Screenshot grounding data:
----------
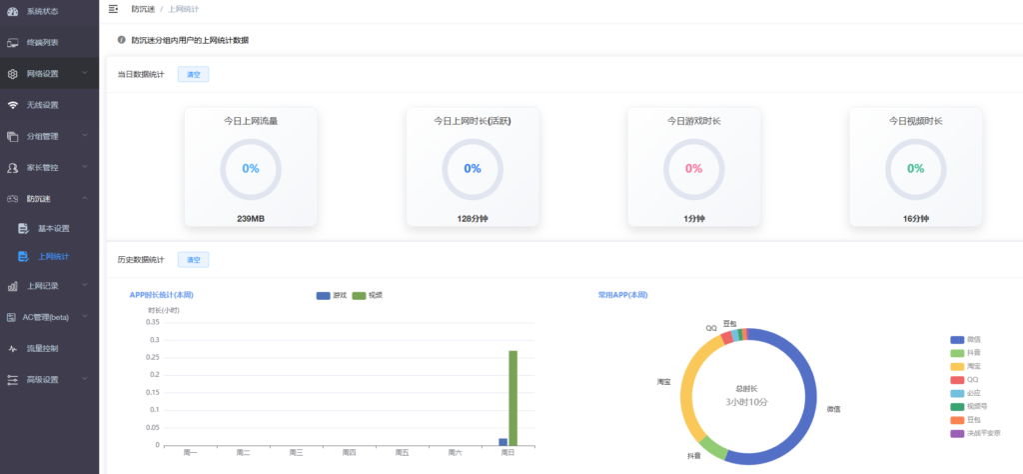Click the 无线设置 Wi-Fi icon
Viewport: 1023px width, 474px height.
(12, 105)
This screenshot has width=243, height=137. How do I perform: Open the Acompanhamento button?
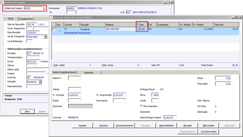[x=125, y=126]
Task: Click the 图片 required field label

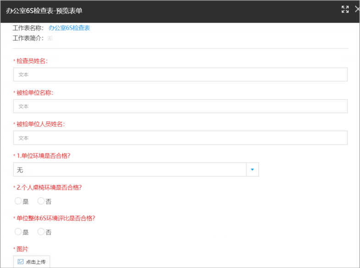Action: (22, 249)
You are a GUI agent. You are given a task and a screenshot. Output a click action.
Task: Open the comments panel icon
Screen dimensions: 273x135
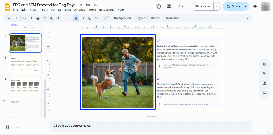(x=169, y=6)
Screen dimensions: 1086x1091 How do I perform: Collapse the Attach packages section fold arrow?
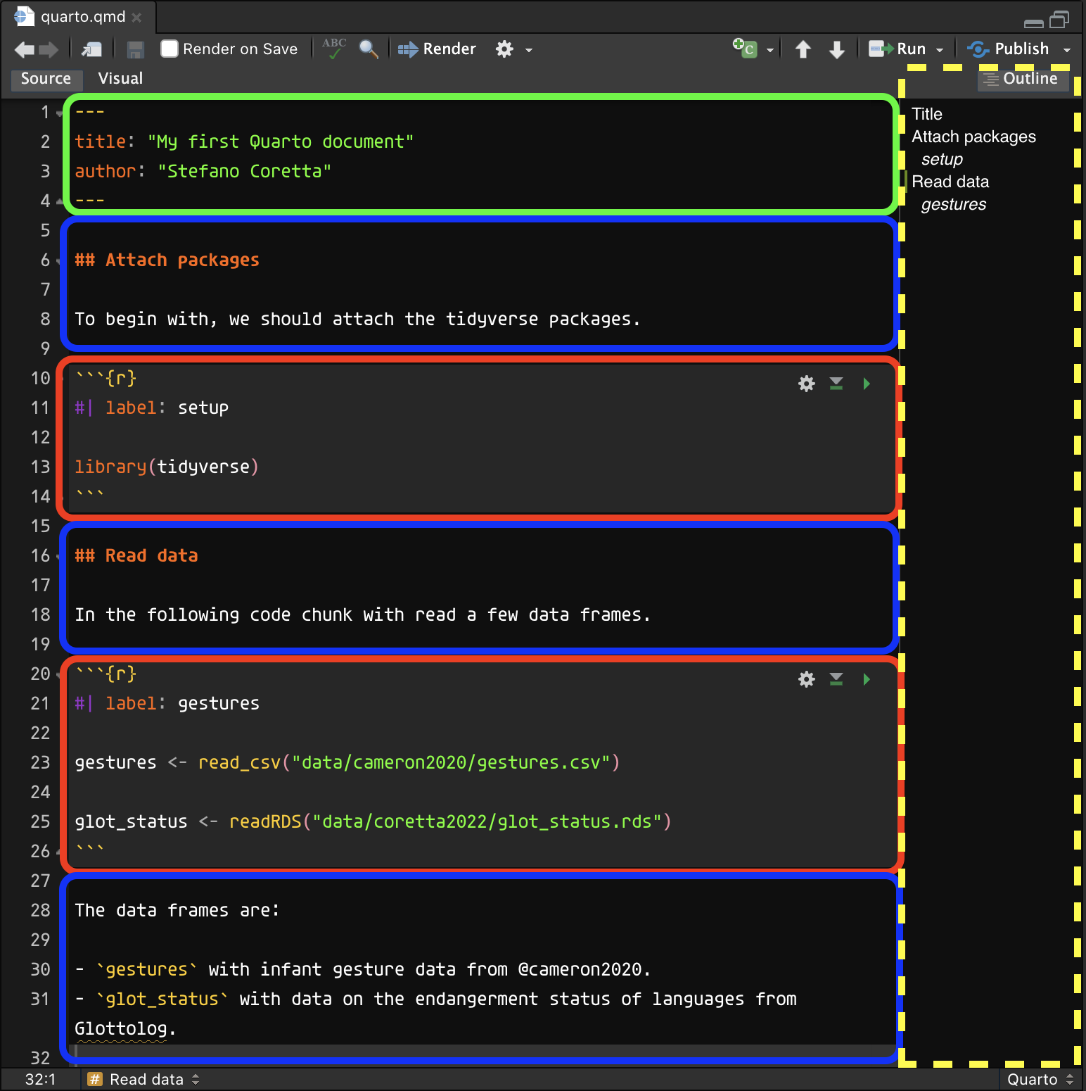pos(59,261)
----------
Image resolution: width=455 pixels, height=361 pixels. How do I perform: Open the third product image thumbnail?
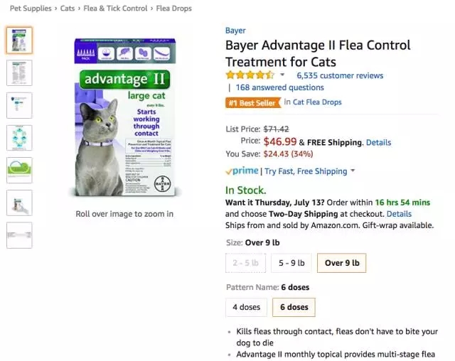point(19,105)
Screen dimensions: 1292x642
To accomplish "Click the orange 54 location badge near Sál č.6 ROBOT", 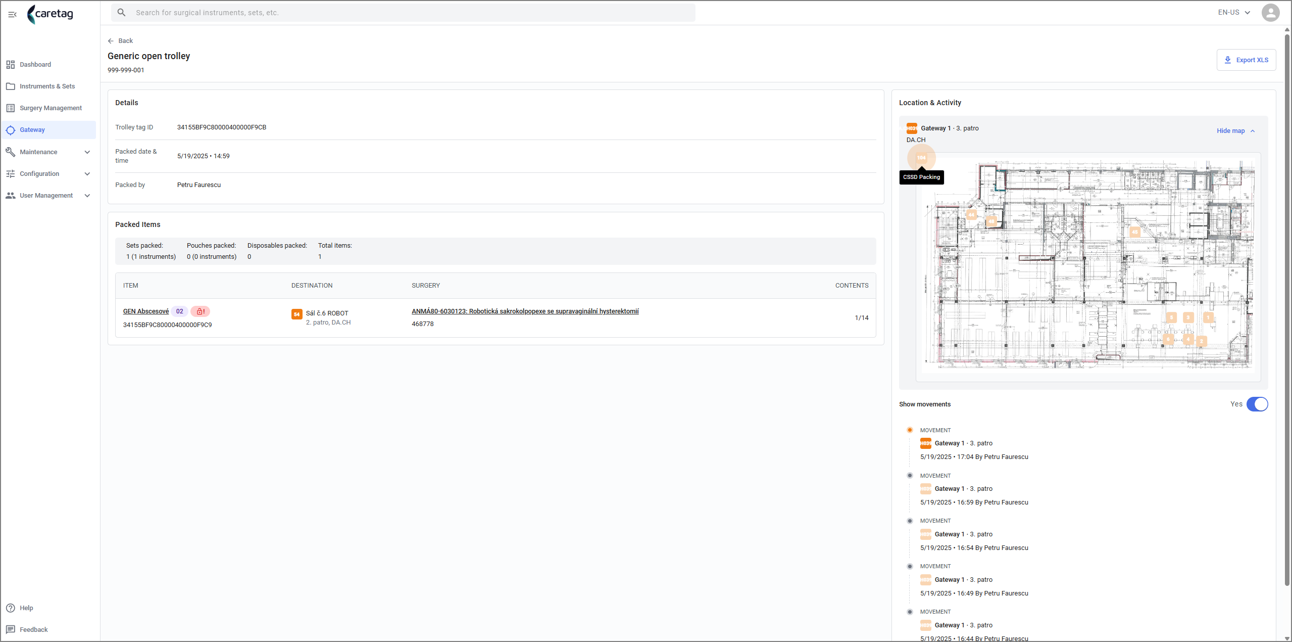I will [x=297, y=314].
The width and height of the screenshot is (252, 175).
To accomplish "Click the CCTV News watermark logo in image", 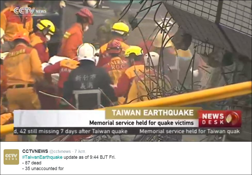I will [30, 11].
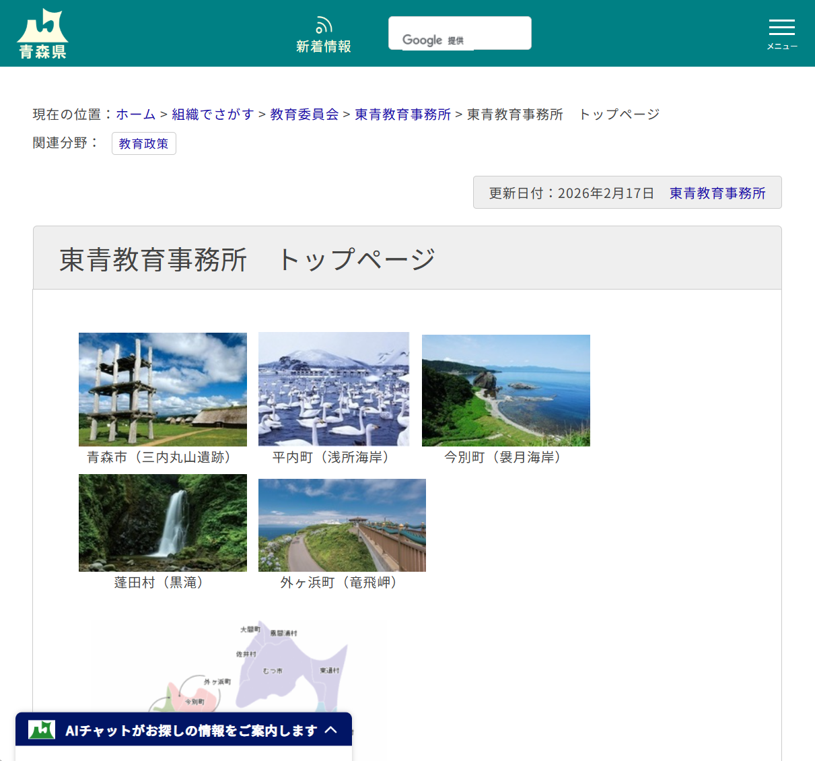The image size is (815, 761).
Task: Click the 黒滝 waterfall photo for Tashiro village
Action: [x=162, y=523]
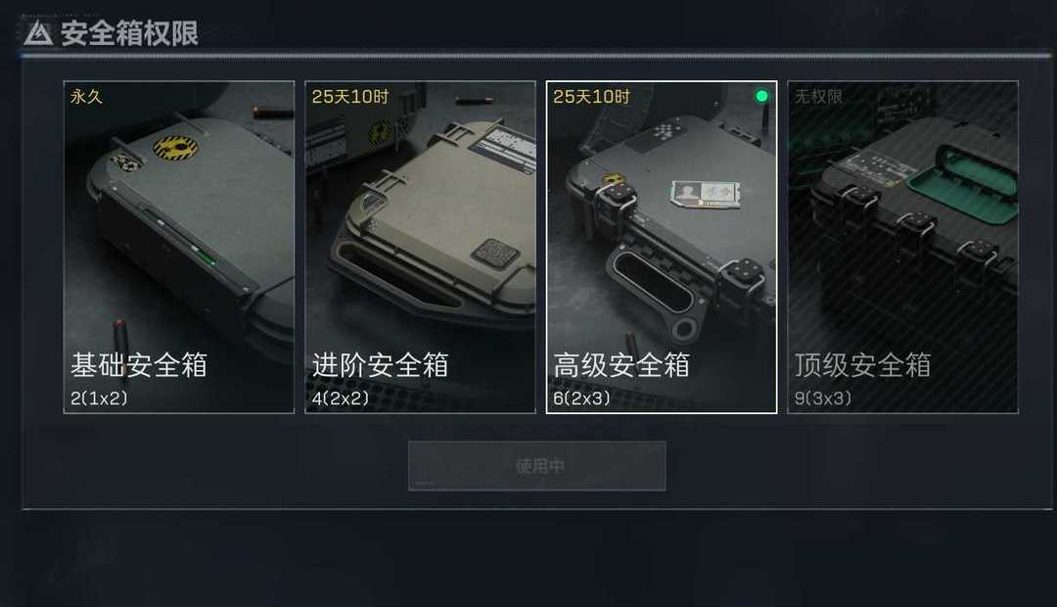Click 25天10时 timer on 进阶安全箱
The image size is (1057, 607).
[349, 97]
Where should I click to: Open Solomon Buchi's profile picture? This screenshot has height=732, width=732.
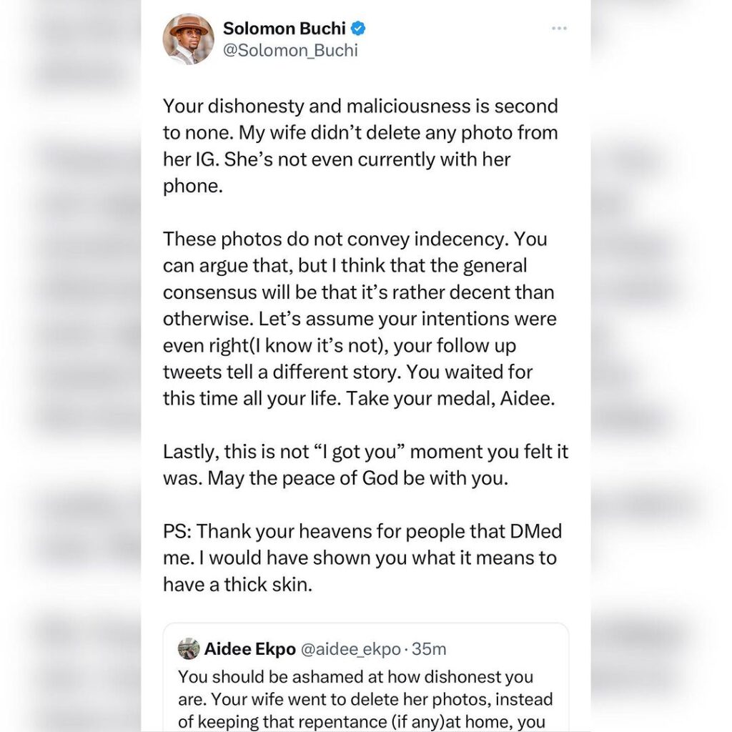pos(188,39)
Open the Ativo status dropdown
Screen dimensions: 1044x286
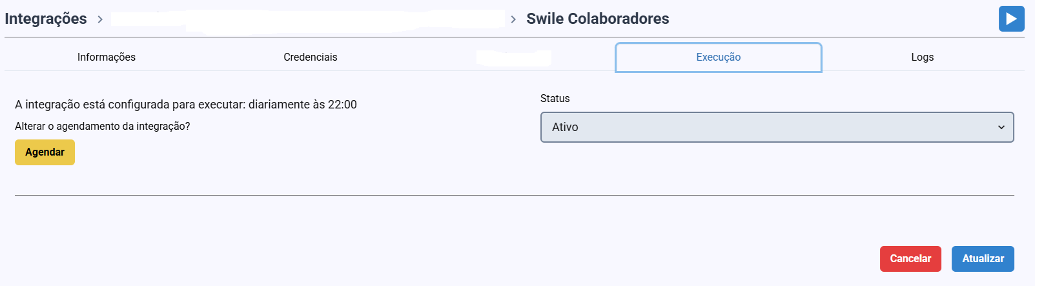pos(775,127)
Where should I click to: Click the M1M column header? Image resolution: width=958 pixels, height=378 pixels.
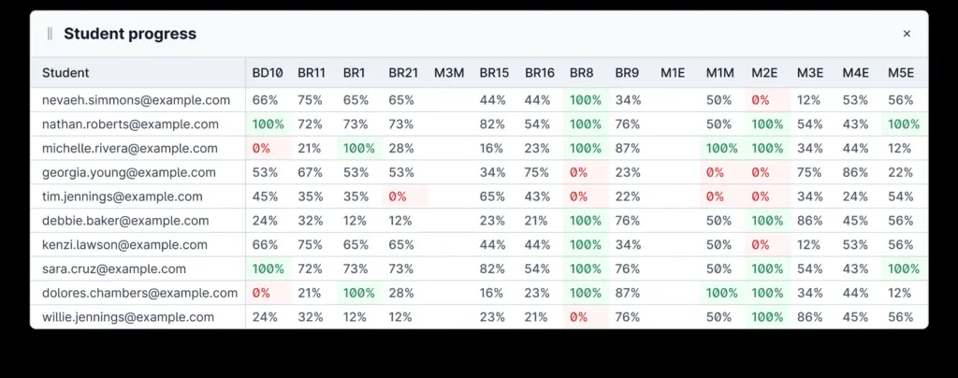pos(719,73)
----------
» **TASK BRIEF**
The line holding "This screenshot has width=243, height=137." starts the copy and the line holding "Task: Open the comments panel icon" ends it. Repeat those two lines above and all between them exactly, leaving out pictures.

» **RESULT**
This screenshot has width=243, height=137. How do I perform: Open the Acompanhamento button?
[x=125, y=126]
Task: Click the 图片 required field label

Action: (22, 249)
You are a GUI agent. You are given a task and a screenshot. Output a click action.
Task: Open the comments panel icon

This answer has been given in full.